HLAMatchmaker is a computer algorithm that determines human leukocyte antigen (HLA) compatibility at the level of polymorphic amino acid triplets in antibody-accessible sequence positions. Recent studies have shown that HLA-DR-matched kidney transplant recipients with zero to two triplet mismatches had almost identical graft survival rates as those with zero HLA-A,B,DR antigen mismatches. This report describes how HLAMatchmaker can be used to identify more compatible donors for highly sensitized patients.

METHODS:

The HLAMatchmaker program was used to calculate the probability of finding a donor (PFD) with zero, one, or two triplet mismatches for 54 highly sensitized patients waiting for a kidney transplant and having panel reactive antibody (PRA) values greater than 85% and 50 randomly selected nonsensitized patients with PRA values less than 3%.

RESULTS:

There was a wide variability for PFD values for the two patient cohorts. If only donors with zero HLA-A,B mismatches were deemed acceptable for recipients, the median PFD of a zero-antigen mismatch was 0.046% for nonsensitized patients and 0.009% for highly sensitized patients (P=0.007). Half of the highly sensitized patients had a PFD below 0.01%, or fewer than 1 in 10,000 donors would have zero antigen mismatches.
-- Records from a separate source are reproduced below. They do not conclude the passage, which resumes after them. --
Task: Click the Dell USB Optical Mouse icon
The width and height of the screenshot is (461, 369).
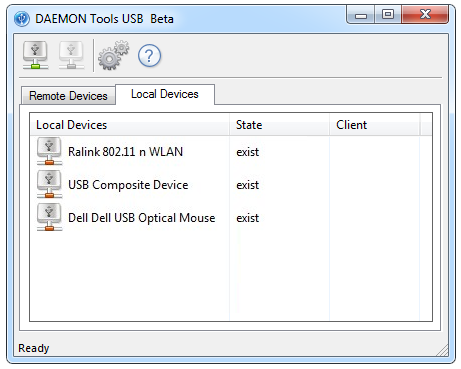Action: tap(49, 217)
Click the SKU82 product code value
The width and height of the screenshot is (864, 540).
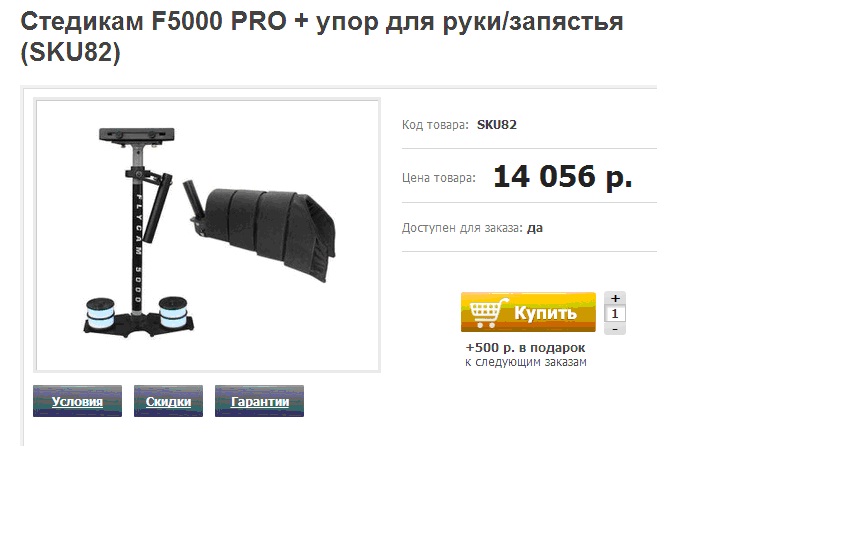(496, 125)
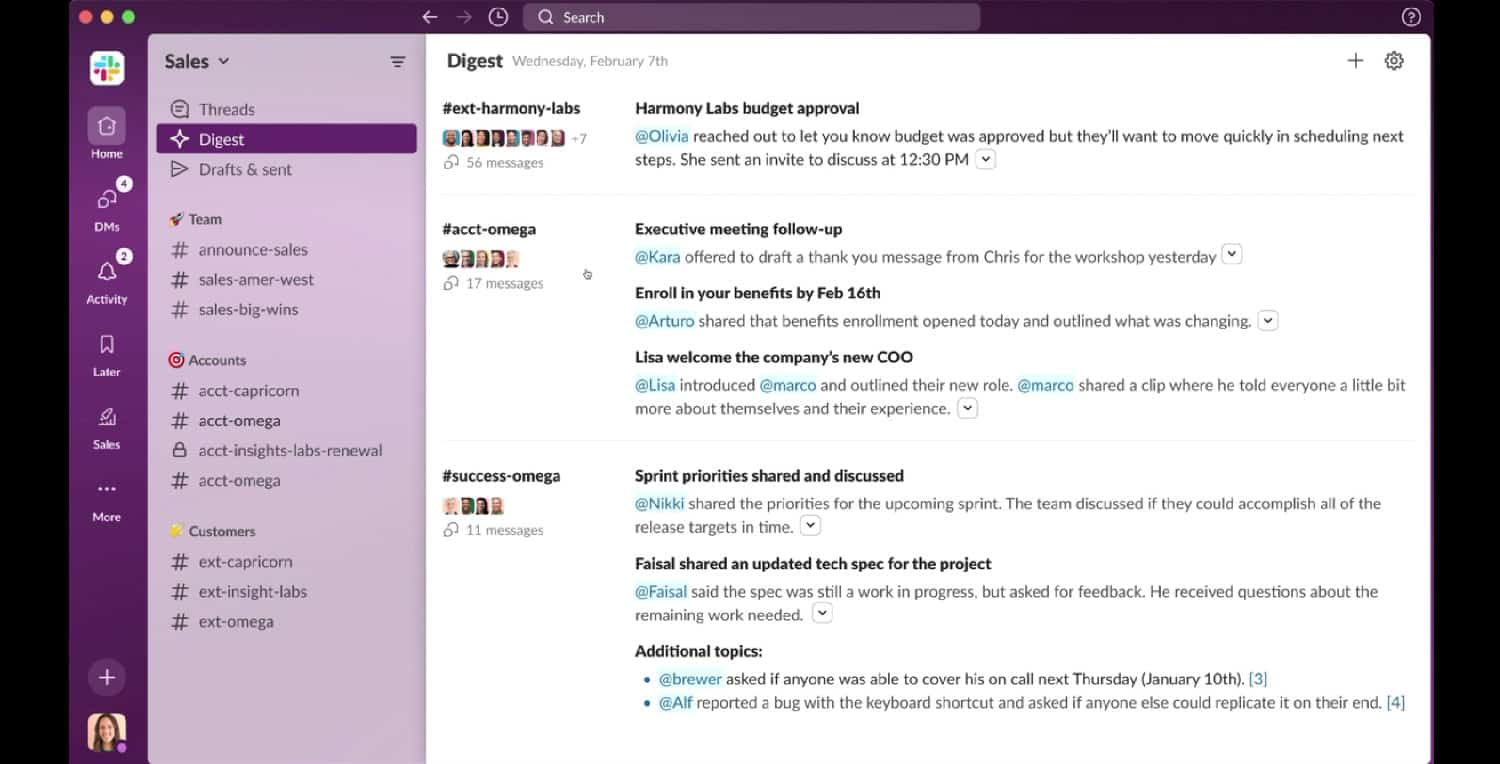Open the Sales workspace switcher dropdown
This screenshot has height=764, width=1500.
[196, 61]
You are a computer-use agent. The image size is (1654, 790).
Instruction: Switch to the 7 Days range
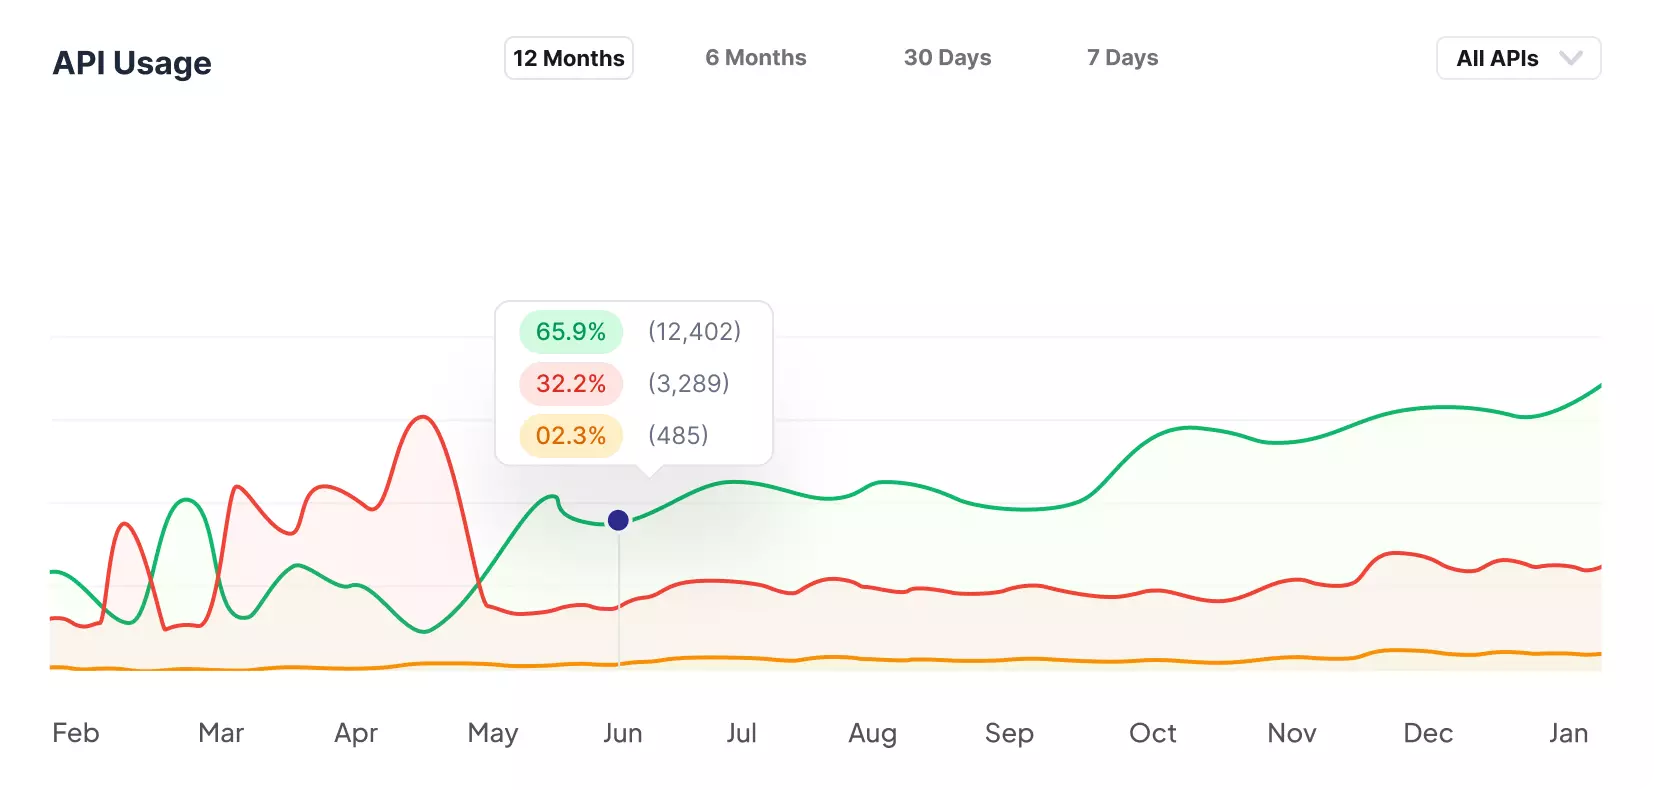point(1122,58)
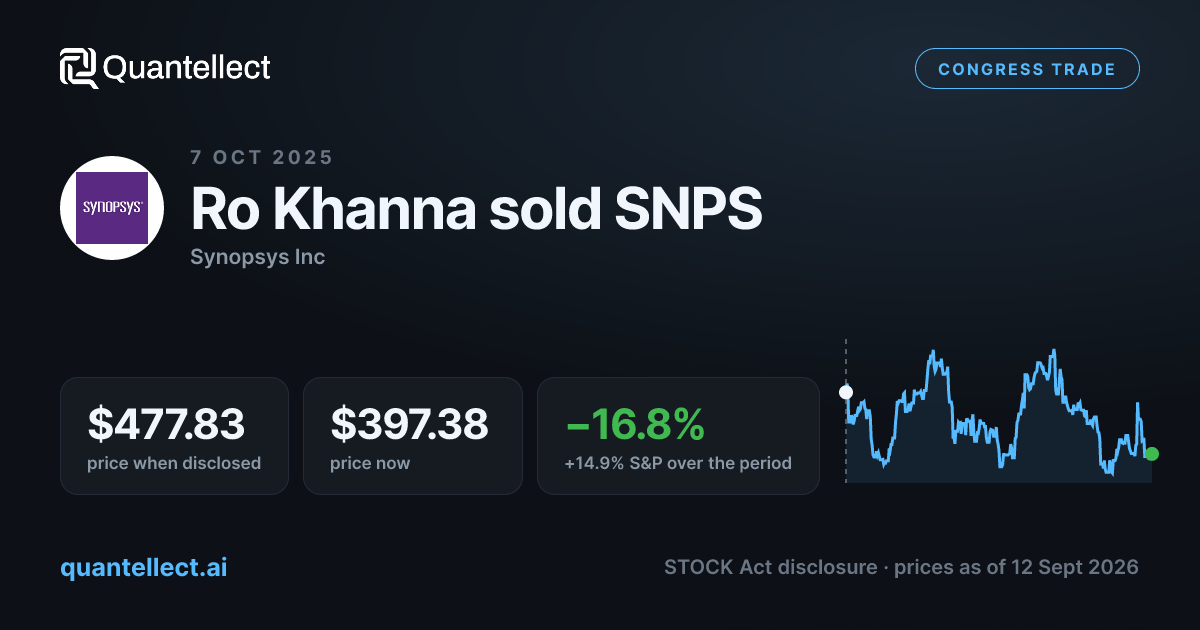
Task: Click the Synopsys Inc company name
Action: (x=257, y=257)
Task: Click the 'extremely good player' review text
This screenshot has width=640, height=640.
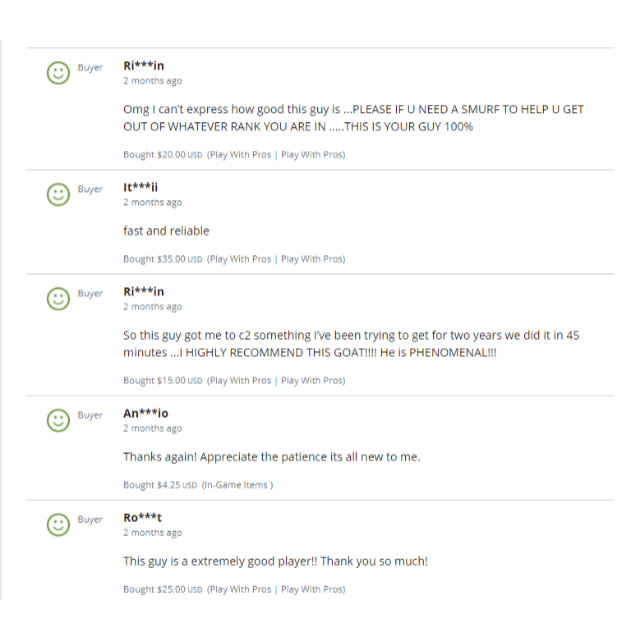Action: [276, 561]
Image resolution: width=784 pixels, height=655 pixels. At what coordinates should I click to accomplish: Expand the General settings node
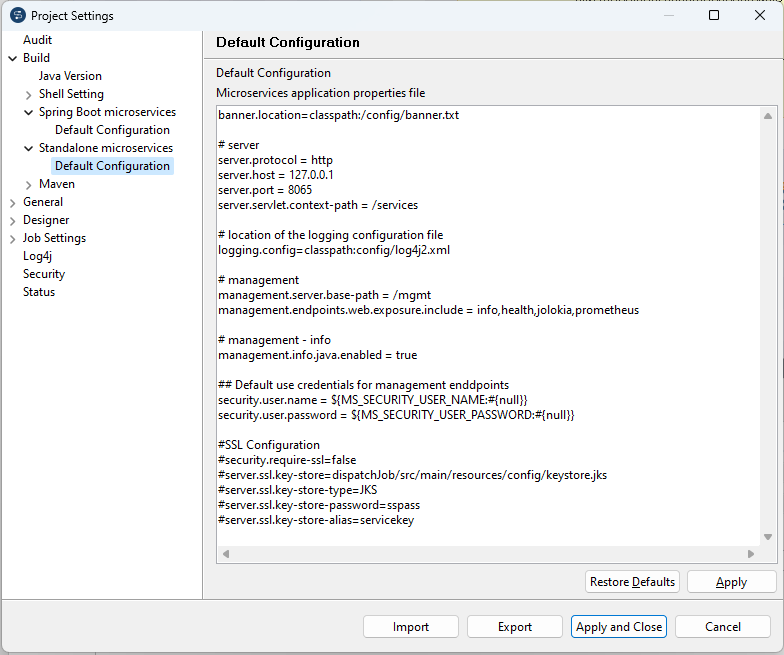point(12,203)
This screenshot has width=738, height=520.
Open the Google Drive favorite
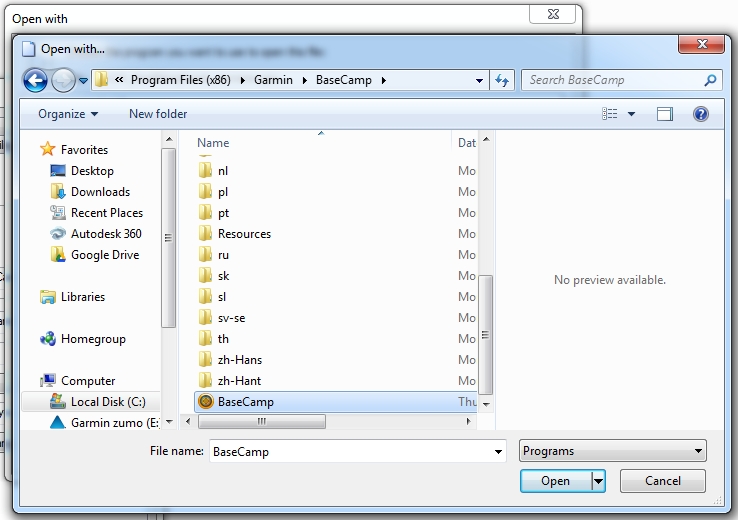point(104,255)

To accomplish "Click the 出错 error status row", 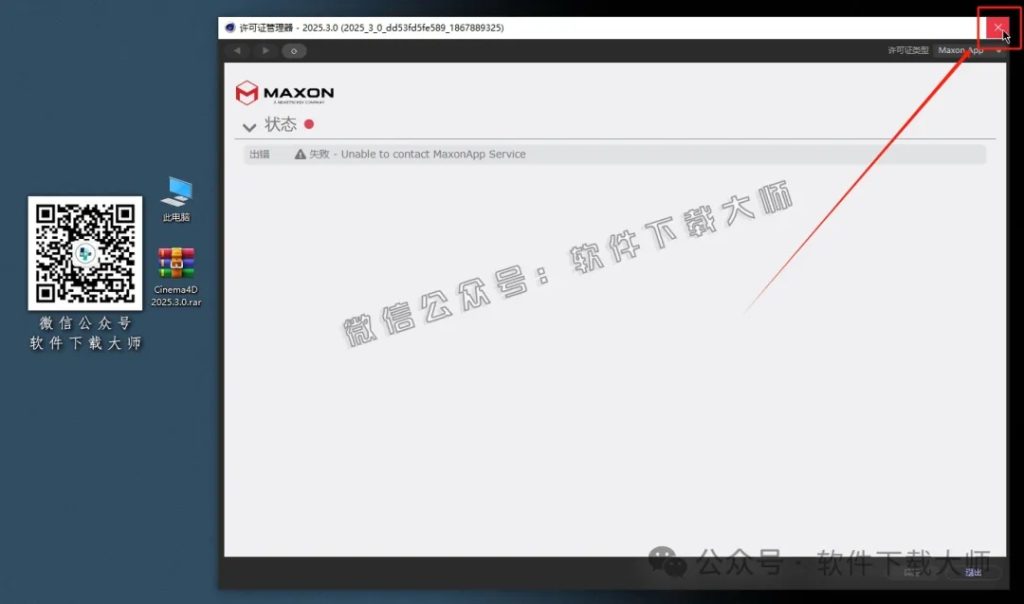I will [x=259, y=154].
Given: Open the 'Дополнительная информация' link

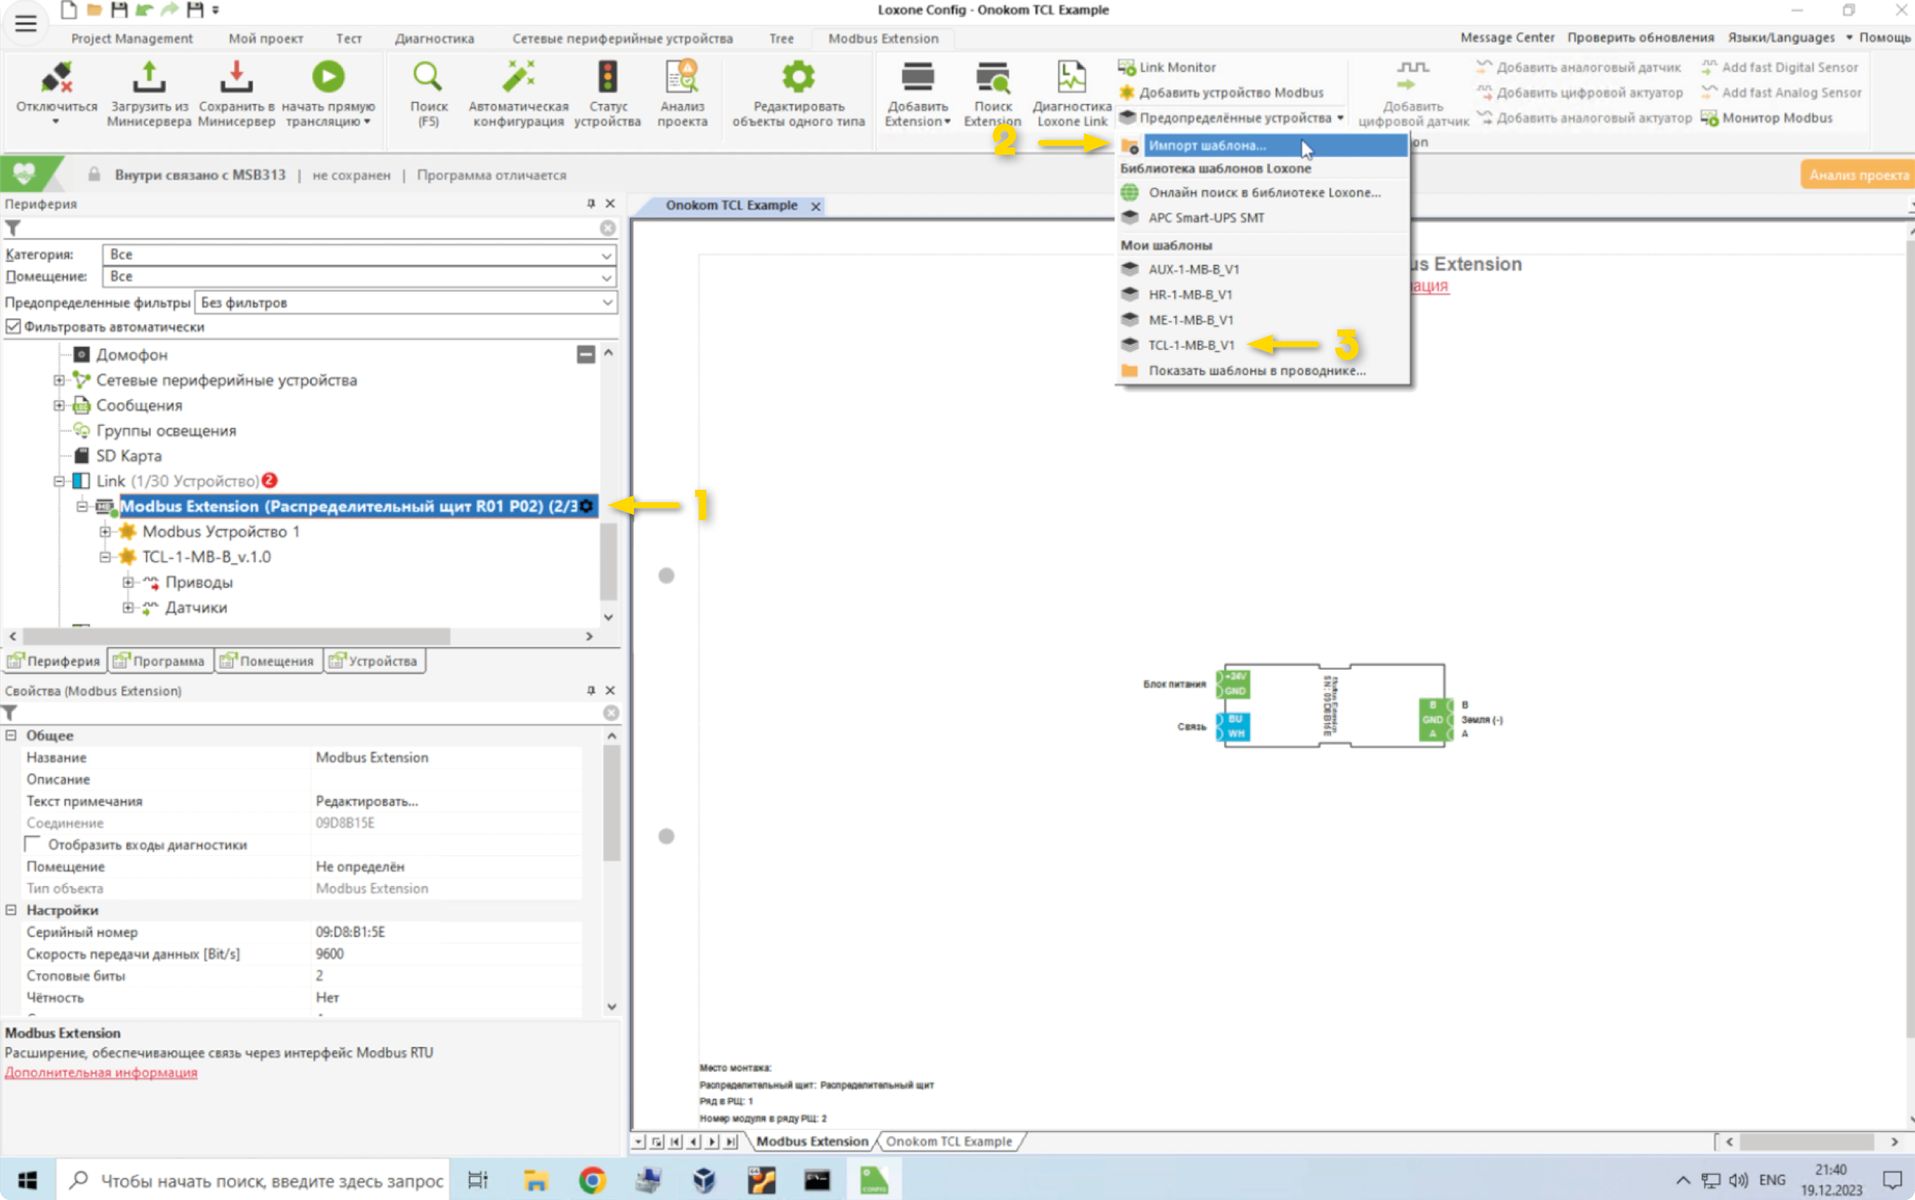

Application of HLAMatchmaker identified additional HLA antigens with zero-triplet mismatches for 27 patients, resulting in a 1.8-fold increase in PFD. Considering additional antigens with one-triplet or two-triplet mismatches increased the PFD by an additional 3.8-fold and 13.7-fold, respectively. Acceptable antigen mismatches for 37 of the 54 highly sensitized patients were identified by consistently negative reactions in serum screens, and their addition resulted in a 12.7-fold increase of the PFD to a median of 0.141%. Applying these acceptable antigens to the HLAMatchmaker algorithm identified additional antigens with zero or acceptable triplet mismatches and their inclusion increased the PFD by 3.3-fold to 0.347%.

CONCLUSIONS:

HLAMatchmaker offers a valuable strategy for identifying more suitably HLA-matched donors and has the potential for alleviating the problem of accumulation of highly sensitized patients on the transplant waiting list.